Getting the path between two tips or edges (connecting edges)
"""""""""""""""""""""""""""""""""""""""""""""""""""""""""""""

.. doctest::

    >>> from cogent import LoadTree
    >>> tr = LoadTree('data/test.tree')
    >>> edges = tr.getConnectingEdges('edge.1','Human')
    >>> for edge in edges:
    ...    print edge.Name
    ...
    edge.1
    edge.0
    Human

Getting the distance between two nodes
""""""""""""""""""""""""""""""""""""""

.. doctest::

    >>> from cogent import LoadTree
    >>> tr = LoadTree('data/test.tree')
    >>> nodes = tr.getNodesDict()
    >>> hu = nodes['Human']
    >>> mu = nodes['Mouse']
    >>> hu.distance(mu)
    0.34675536109369998
    >>> hu.isTip()
    True

Getting the last common ancestor (LCA) for two nodes
""""""""""""""""""""""""""""""""""""""""""""""""""""

.. doctest::

    >>> from cogent import LoadTree
    >>> tr = LoadTree('data/test.tree')
    >>> nodes = tr.getNodesDict()
    >>> hu = nodes['Human']
    >>> mu = nodes['Mouse']
    >>> lca = hu.lastCommonAncestor(mu)
    >>> lca
    Tree("((Human,HowlerMon),Mouse);")
    >>> type(lca)
    <class 'cogent.core.tree.PhyloNode'>

Getting all the ancestors for a node
""""""""""""""""""""""""""""""""""""

.. doctest::

    >>> from cogent import LoadTree
    >>> tr = LoadTree('data/test.tree')
    >>> hu = tr.getNodeMatchingName('Human')
    >>> for a in hu.ancestors():
    ...     print a.Name
    ...
    edge.0
    edge.1
    root

Getting all the children for a node
"""""""""""""""""""""""""""""""""""

.. doctest::

    >>> from cogent import LoadTree
    >>> tr = LoadTree('data/test.tree')
    >>> node = tr.getNodeMatchingName('edge.1')
    >>> children = list(node.iterTips()) + list(node.iterNontips())
    >>> for child in children:
    ...     print child.Name
    ...
    Human
    HowlerMon
    Mouse
    edge.0

Getting all the distances for a tree
""""""""""""""""""""""""""""""""""""

.. doctest::

    >>> from cogent import LoadTree
    >>> tr = LoadTree('data/test.tree')
    >>> dists = tr.getDistances()

We also show how to select a subset of distances involving just one species.

.. doctest::

    >>> human_dists = [names for names in dists if 'Human' in names]
    >>> for dist in human_dists:
    ...     print dist, dists[dist]
    ...
    ('Human', 'NineBande') 0.183106418165
    ('DogFaced', 'Human') 0.202340656203
    ('NineBande', 'Human') 0.183106418165
    ('Human', 'DogFaced') 0.202340656203
    ('Mouse', 'Human') 0.346755361094
    ('HowlerMon', 'Human') 0.0726901227632
    ('Human', 'Mouse') 0.346755361094
    ('Human', 'HowlerMon') 0.0726901227632


Getting the two nodes that are farthest apart
"""""""""""""""""""""""""""""""""""""""""""""

.. doctest::

    >>> from cogent import LoadTree
    >>> tr = LoadTree('data/test.tree')
    >>> tr.maxTipTipDistance()
    (0.4102925130849, ('Mouse', 'DogFaced'))
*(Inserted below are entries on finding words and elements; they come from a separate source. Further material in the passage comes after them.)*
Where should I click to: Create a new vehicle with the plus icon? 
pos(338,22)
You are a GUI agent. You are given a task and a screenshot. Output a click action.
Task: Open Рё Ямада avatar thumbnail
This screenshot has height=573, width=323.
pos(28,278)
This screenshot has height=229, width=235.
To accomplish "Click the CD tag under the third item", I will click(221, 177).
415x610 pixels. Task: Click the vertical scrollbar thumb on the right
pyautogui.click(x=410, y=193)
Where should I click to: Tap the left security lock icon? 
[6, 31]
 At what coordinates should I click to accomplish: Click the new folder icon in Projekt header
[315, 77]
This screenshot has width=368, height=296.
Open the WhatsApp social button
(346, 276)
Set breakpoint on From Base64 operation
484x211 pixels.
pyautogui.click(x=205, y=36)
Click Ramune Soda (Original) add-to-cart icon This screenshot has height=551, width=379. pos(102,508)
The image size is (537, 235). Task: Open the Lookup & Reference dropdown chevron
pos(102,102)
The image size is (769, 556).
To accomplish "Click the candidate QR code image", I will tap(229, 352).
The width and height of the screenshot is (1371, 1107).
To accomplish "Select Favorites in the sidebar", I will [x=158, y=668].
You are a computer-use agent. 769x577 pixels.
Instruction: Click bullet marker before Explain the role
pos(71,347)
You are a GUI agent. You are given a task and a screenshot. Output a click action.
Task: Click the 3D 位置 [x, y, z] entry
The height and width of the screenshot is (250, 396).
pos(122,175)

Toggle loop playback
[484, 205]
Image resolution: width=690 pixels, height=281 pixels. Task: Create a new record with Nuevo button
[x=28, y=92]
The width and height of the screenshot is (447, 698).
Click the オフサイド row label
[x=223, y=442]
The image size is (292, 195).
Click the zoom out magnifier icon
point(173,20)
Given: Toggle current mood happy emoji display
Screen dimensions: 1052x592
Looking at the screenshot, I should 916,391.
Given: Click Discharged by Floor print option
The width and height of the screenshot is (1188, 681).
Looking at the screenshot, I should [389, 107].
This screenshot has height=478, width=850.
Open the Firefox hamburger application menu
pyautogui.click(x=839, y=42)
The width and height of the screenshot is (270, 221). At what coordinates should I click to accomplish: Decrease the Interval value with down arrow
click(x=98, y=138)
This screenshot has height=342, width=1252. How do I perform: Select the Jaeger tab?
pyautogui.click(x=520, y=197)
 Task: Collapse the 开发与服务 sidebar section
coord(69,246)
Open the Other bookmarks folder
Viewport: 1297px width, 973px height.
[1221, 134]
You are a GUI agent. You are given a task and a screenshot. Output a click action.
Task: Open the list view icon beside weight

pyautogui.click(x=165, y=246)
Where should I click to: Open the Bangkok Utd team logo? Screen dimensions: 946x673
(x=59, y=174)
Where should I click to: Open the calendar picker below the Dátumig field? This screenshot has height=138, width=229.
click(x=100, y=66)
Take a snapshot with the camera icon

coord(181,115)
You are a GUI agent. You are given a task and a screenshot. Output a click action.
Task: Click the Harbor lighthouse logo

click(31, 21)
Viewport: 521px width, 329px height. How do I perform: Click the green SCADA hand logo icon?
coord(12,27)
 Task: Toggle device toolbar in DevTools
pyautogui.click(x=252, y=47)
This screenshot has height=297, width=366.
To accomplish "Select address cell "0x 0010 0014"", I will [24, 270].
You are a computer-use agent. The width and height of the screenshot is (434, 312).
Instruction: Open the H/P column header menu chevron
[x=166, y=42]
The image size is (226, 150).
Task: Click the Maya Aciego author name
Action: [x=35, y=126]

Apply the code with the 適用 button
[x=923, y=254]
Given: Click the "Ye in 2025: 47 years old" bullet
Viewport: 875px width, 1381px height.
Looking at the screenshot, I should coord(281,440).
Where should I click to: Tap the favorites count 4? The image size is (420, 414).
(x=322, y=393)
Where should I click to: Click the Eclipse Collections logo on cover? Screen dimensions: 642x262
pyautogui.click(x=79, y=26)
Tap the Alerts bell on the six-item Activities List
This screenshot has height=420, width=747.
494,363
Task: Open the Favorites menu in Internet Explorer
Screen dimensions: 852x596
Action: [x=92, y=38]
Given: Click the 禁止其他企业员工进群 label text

Get the nodes within a given distance
"""""""""""""""""""""""""""""""""""""

.. doctest::

    >>> from cogent import LoadTree
    >>> tr = LoadTree('data/test.tree')
    >>> hu = tr.getNodeMatchingName('Human')
    >>> tips = hu.tipsWithinDistance(0.2)
    >>> for t in tips:
    ...     print t
    ...
    HowlerMon:0.0415847131449;
    NineBande:0.0939768158209;

Rerooting trees
^^^^^^^^^^^^^^^

At a named node
"""""""""""""""

.. doctest::

    >>> from cogent import LoadTree
    >>> tr = LoadTree('data/test.tree')
    >>> print tr.rootedAt('edge.0').asciiArt()
              /-Human
             |
    -root----|--HowlerMon
             |
             |          /-Mouse
              \edge.0--|
                       |          /-NineBande
                        \edge.1--|
                                  \-DogFaced


At the midpoint
"""""""""""""""

.. doctest::

    >>> from cogent import LoadTree
    >>> tr = LoadTree('data/test.tree')
    >>> print tr.rootAtMidpoint().asciiArt()
              /-Mouse
             |
    -root----|                    /-Human
             |          /edge.0--|
             |         |          \-HowlerMon
              \edge.0.2|
                       |          /-NineBande
                        \edge.1--|
                                  \-DogFaced
    >>> print tr.asciiArt()
                                  /-Human
                        /edge.0--|
              /edge.1--|          \-HowlerMon
             |         |
             |          \-------- /-Mouse
    -root----|
             |--NineBande
             |
              \-DogFaced

Near a given tip
""""""""""""""""

.. doctest::

    >>> from cogent import LoadTree
    >>> tr = LoadTree('data/test.tree')
    >>> print tr.asciiArt()
                                  /-Human
                        /edge.0--|
              /edge.1--|          \-HowlerMon
             |         |
             |          \-Mouse
    -root----|
             |--NineBande
             |
              \-DogFaced
    >>> print tr.rootedWithTip("Mouse").asciiArt()
                        /-Human
              /edge.0--|
             |          \-HowlerMon
             |
    -root----|--Mouse
             |
             |          /-NineBande
              \edge.1--|
                        \-DogFaced

Tree representations
^^^^^^^^^^^^^^^^^^^^

Newick format
"""""""""""""

.. doctest::

    >>> from cogent import LoadTree
    >>> tr = LoadTree('data/test.tree')
    >>> tr.getNewick()
    '(((Human,HowlerMon),Mouse),NineBande,DogFaced);'
    >>> tr.getNewick(with_distances=True)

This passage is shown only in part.